Unincorporated community in Virginia, United States

Clear Brook is an unincorporated farming community in northern Frederick County, Virginia, United States. The community lies approximately six miles (9.6 kilometers) north of the county seat of Winchester along Martinsburg Pike (U.S. Route 11). It is the site of the Kenilworth home, once owned by Harry K. Thaw, the old Hopewell Meeting House, Stonewall Elementary School, the Clearbrook Park, and the Frederick County Fairgrounds.

Sometimes referred to as Clearbrook, its name was decided upon by the Board on Geographic Names in 1966 as Clear Brook.

Clear Brook drew national attention when resident and Quaker peace activist Tom Fox was kidnapped in Baghdad on November 25, 2005. Fox's body was found March 9, 2006.

==Culture==
Clear Brook was selected as the site for the Hogging Up BBQ & Music Festival, a Kansas City Barbeque Society sanctioned event deemed a "State Championship" by the Governor of Virginia for 2013. The event is an annual event supporting local charities under the guidance of Wayne Schafer, a barbecue pitmaster who runs the event.

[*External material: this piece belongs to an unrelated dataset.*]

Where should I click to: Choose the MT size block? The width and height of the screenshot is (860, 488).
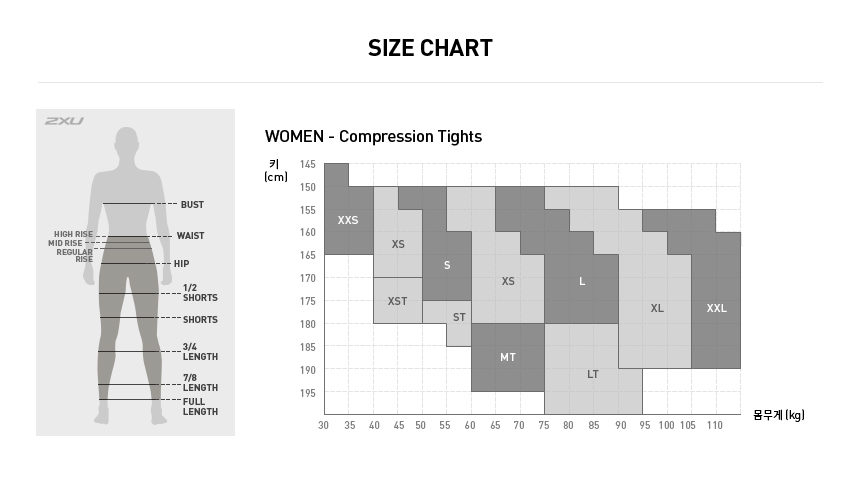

Clear Brook is well known throughout Northern Virginia as well as the Route 11 and Highway 81 corridors for its annual holiday light display in Clear Brook Park. The light display typically opens the day after Thanksgiving and runs through early January. The display is turned off at 10pm each night and is also closed on Christmas Eve, Christmas Day, and New Year's Eve.